To hammer the point again, you have to have some moving water to get it to work, but it doesn’t have to be much. If you’re having trouble working the darter in a spot with only minimal current, there are a couple things you can do to help. First, I know many anglers like to “dig” the plug in with a few hard cranks of the reel right after the cast. This gets the plug under the surface quickly, and then a steady retrieve will keep it there. Further, if you don’t think the plug is swimming right, you can also add frequent sweeps, twitches, or jerks to the rod to get the plug moving back-and-forth. These sudden accelerations artificially increase lip pressure, and cause the plug to dart. Just don’t overdo it, as the plug can completely flip over if you are overzealous- and I tend to do best with limited twitches in general. Less is more in the case of the Zig-Zag.
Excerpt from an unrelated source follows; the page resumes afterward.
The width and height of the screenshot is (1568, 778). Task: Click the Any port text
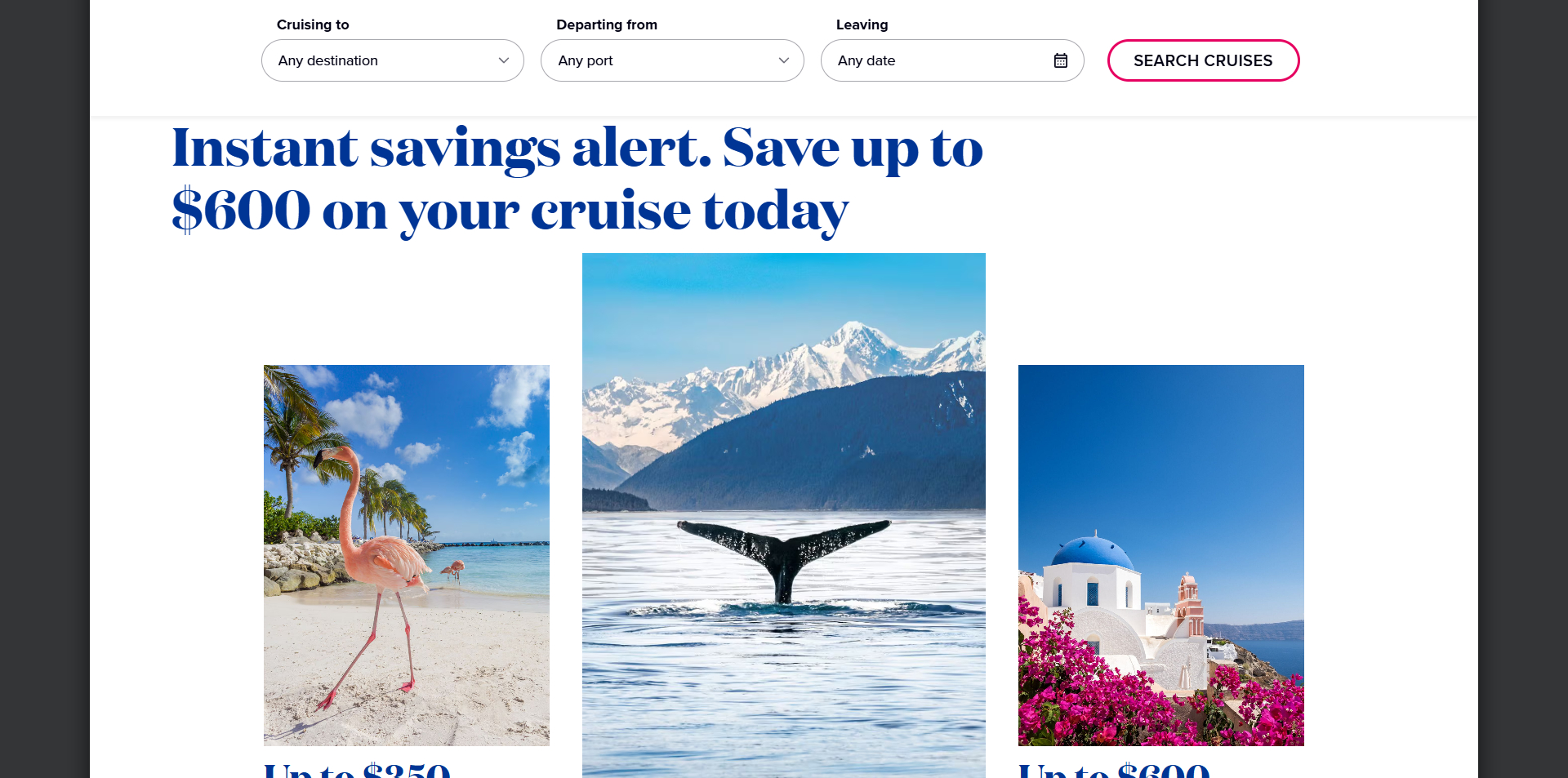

Limitations of the Zig-Zag

The Zig-Zag does not work particularly well in really big waves. They do not have the digging ability of something like a bottle plug, and since they don’t sink, they buoy to the top if they lose traction. I also find them frustrating to use in a very hard wind sweep when I can’t keep the bow out of my line. The plug is already subtle, and with a big bow in my line I have trouble staying in contact with the plug, and keeping it down. Sometimes keeping the rod tip low will be enough, but if it’s a gale, I’m probably not going to be reaching for a darter first. However, if youcan stay in contact, current induced by waves and wind sweep can make the Zig-Zag deadly in places it otherwise wouldn’t work.Finally, all darters are almost exclusively night time plugs. While I’ve heard lots of theories on this, I believe it probably has to do with the nature of the subtle action- its greatest strength, is its greatest weakness. I think having a plug that does not react when approached by a striper in daylight is extremelyunnatural. That is, the prey should “freak out” when pursued; when it doesn’t, it turns the striper off. With other plugs that have a lot more wiggle or vibration, that freak out is all built right into the plug. This is my theory. However, it could also be that stripers very limited eye sight does give them the ability to investigate it more closely during daylight hours. I find this implausible, however. I did once encounter a day time darter bite, where an angler I ran into hammered fish one morning to 26-pounds on the Zig-Zag- but that is the one and only time I’ve encountered it, and all others have been rumors. The take away is, if you’re fishing during the day, it’s probably best to reach for something else.

The Zig-Zag Cheat Sheet

  • Size: 6 5/8-inches long and 2 3/8-ounces (there is only 1 size of Zig-Zag). The Zig-Zag floats.
  • Best for: areas with moving water (waves, sweep, or current) after dark in calm to moderate conditions. Imitates a huge variety of forage species.
  • It dives on retrieve to one-to-six-feet depending on rigging, retrieve, and current strength
  • Rigging: Comes stock with 2/0 treble and 7/0 live bait VMC hooks
    • Can handle up to a 5/0 VMC 9626, best with a 2/0-4/0
    • Sensitive to hook changes; heavier up front will pull the plug down
  • The Zig-Zag requires some water movement to be most effective. However, it does not require inlet- or breach way-like-currents. Highly effective with subtle tidal movement, sweep, wave action, undertows, etc. Can be used anywhere the water is moving even a little!
  • A slow to moderate retrieve with small twitches and sweeps of the rod works best.
  • Imitates a huge variety of baits
  • Far more effective after dark. Not a great big water plug.

1 Response

Robert H.

Robert H.

March 26, 2022

I have used the Super Strike zigzag lure for years during the day with great results on stripers and bluefish. I mostly caught them on the outsides of the breachway walls on RI south shores. usually early in the morning with white or yellow colors and more than once I caught a cow Striper. I always have a couple Super Strike zig-zags in my plug bag at all times. I used to make my own Darters out of wood 30 years ago when the Fisherman Magazine featured blueprints for lures every month but they didn’t have the action of the Super Strike.